=== AVAILABLE RECORDS ===

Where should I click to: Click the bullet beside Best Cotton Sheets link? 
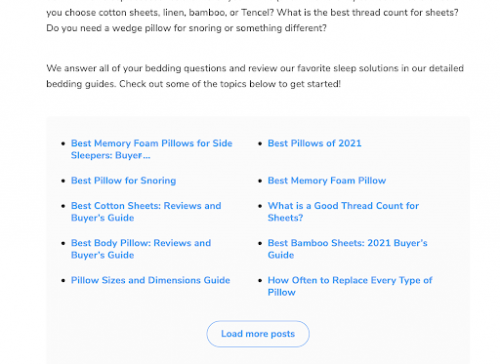tap(63, 206)
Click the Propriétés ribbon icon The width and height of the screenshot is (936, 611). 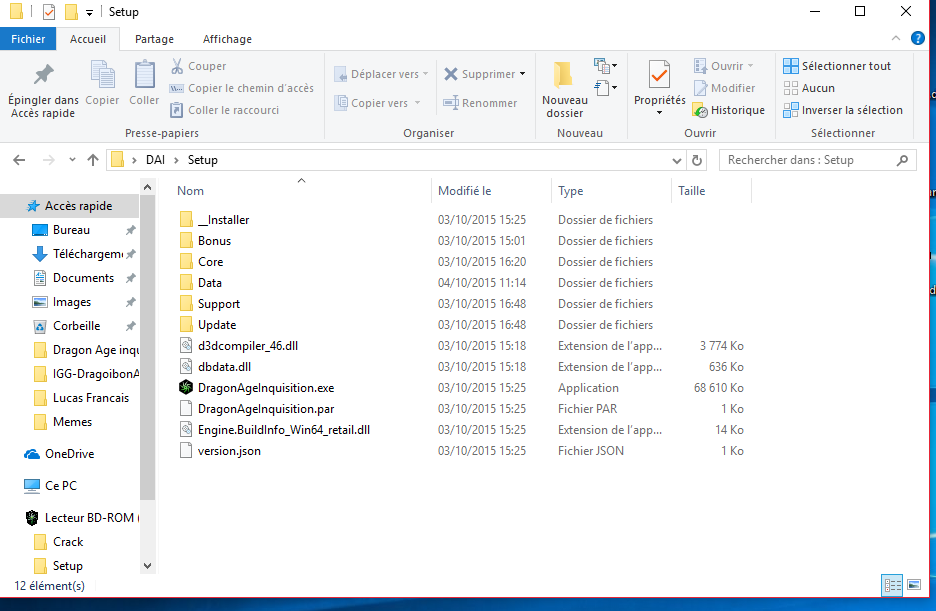click(x=659, y=76)
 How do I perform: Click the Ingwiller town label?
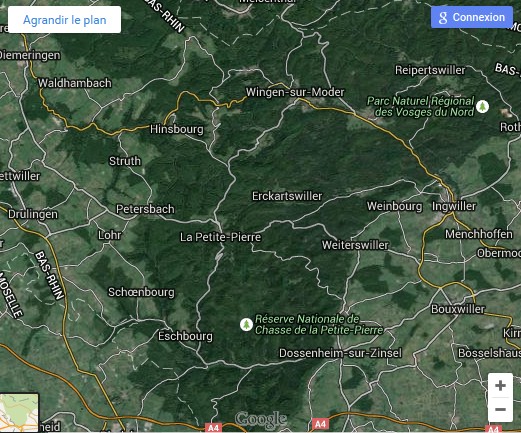point(454,206)
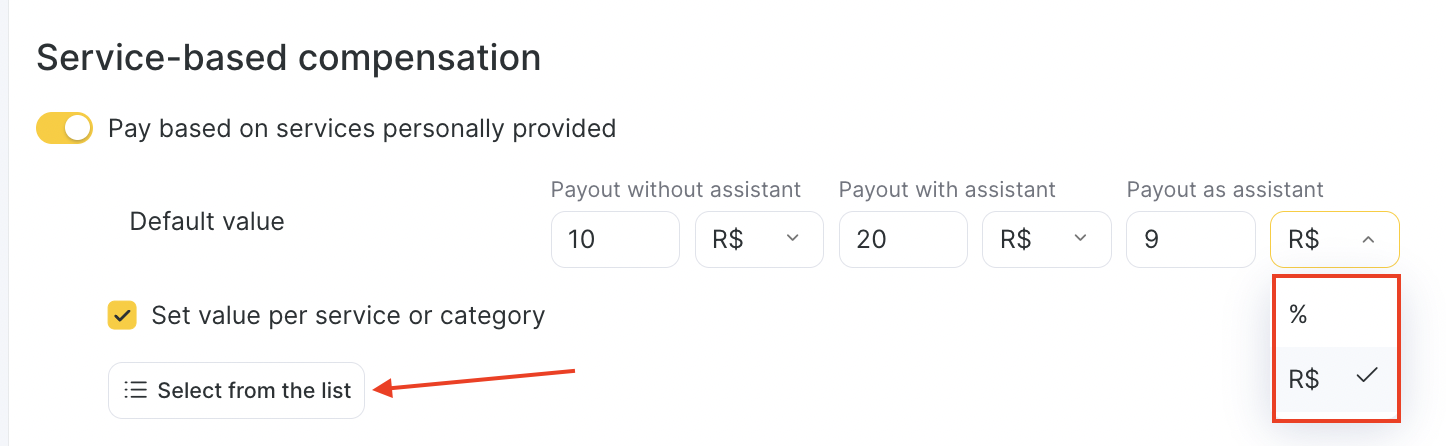The width and height of the screenshot is (1446, 446).
Task: Uncheck Set value per service or category
Action: [122, 316]
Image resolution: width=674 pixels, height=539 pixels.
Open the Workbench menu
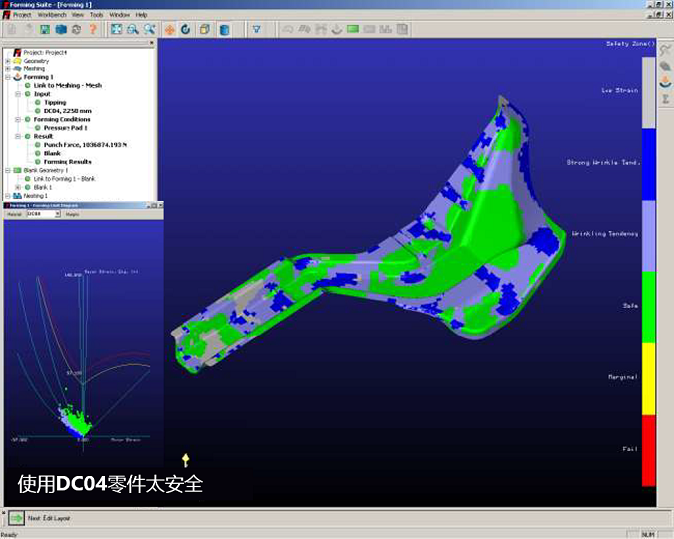click(x=51, y=15)
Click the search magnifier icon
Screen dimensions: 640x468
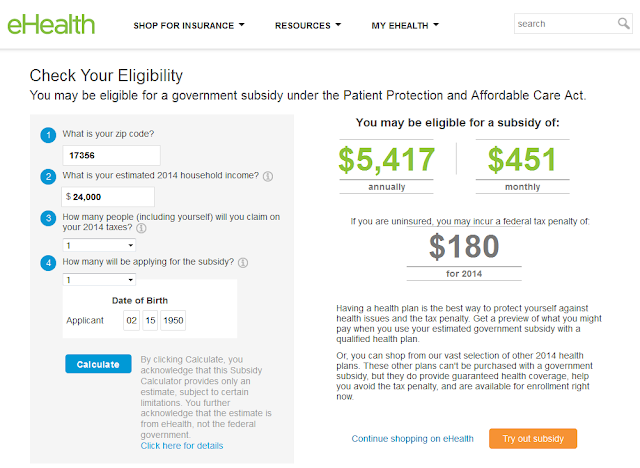coord(623,24)
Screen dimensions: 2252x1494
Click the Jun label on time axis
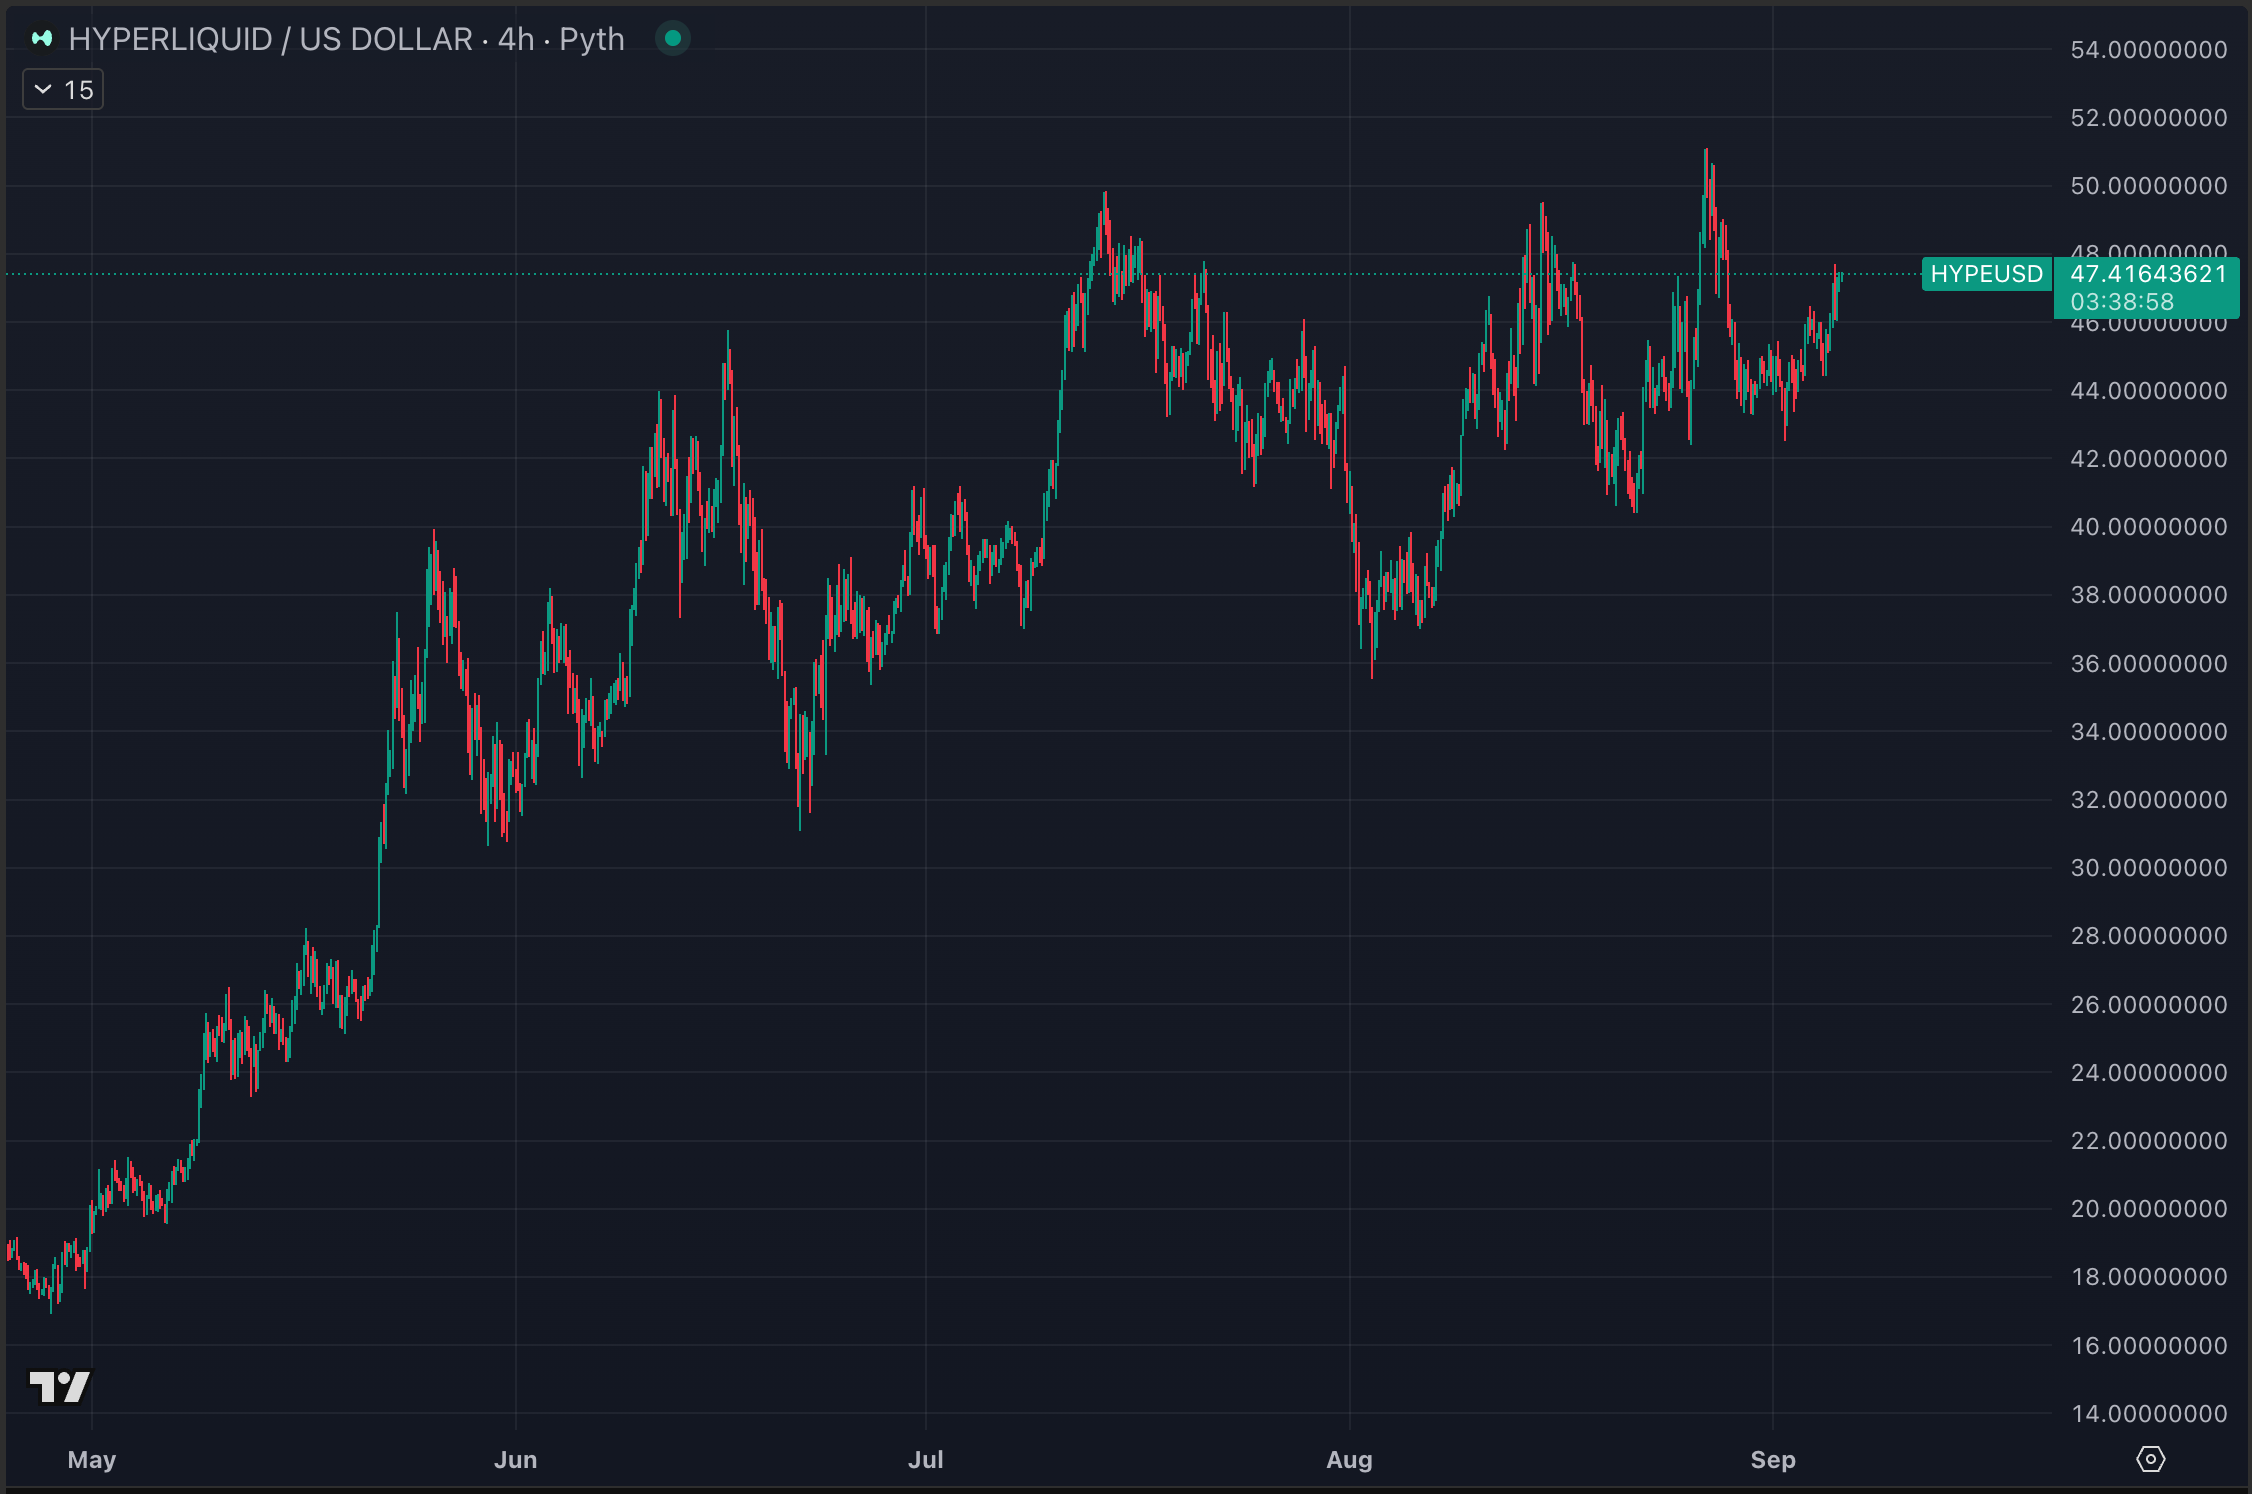pyautogui.click(x=516, y=1459)
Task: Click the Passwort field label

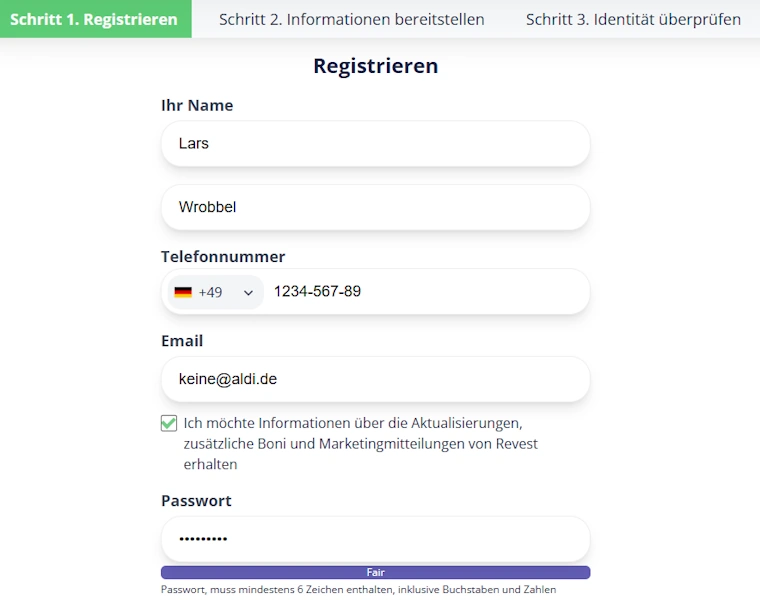Action: pyautogui.click(x=196, y=500)
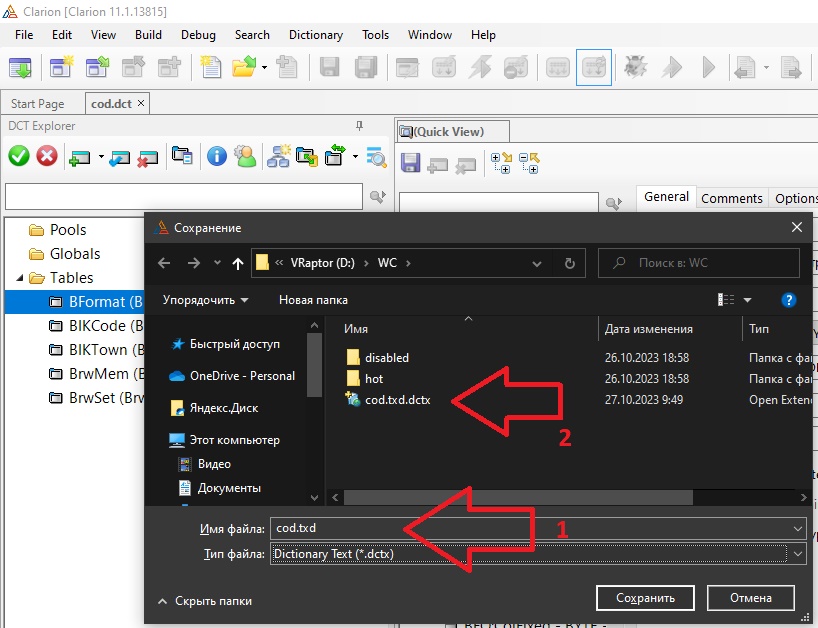Click the red X cancel icon in DCT Explorer
The width and height of the screenshot is (818, 628).
[x=47, y=156]
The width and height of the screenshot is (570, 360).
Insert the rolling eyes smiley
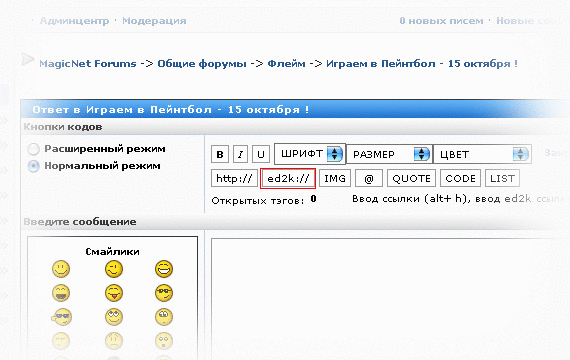[x=114, y=317]
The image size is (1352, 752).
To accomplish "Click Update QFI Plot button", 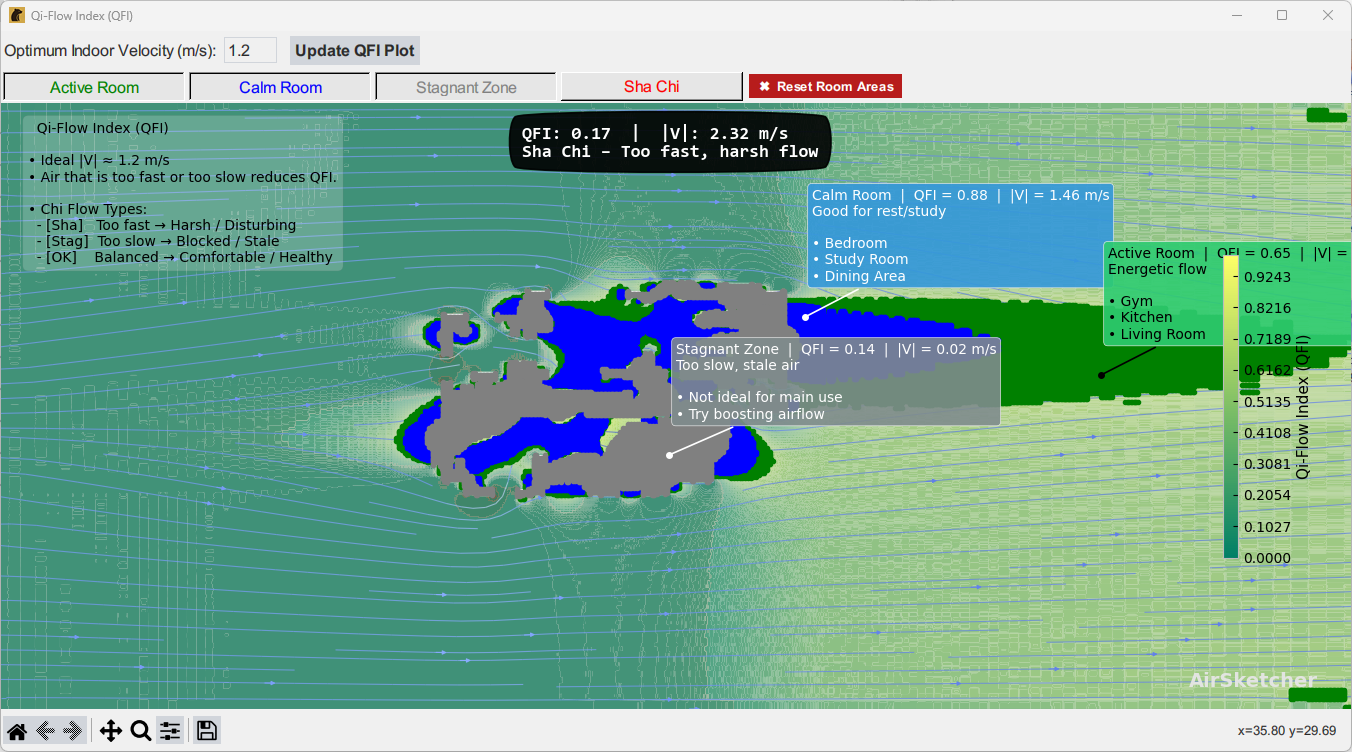I will (x=354, y=51).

===

SHORT PROBLEM: Repeat the lines of the records above, starting at the line containing "How do I perform: Click" and ending at the line containing "coord(623,24)", with both of those lines included. Leave out the pictures.

FULL RESPONSE:
 How do I perform: Click the Ingwiller town label?
point(454,206)
The width and height of the screenshot is (1446, 446).
Task: Uncheck Set value per service or category
Action: [122, 316]
Image resolution: width=674 pixels, height=539 pixels.
Open the Workbench menu
click(x=51, y=15)
Click the search magnifier icon
Screen dimensions: 640x468
coord(623,24)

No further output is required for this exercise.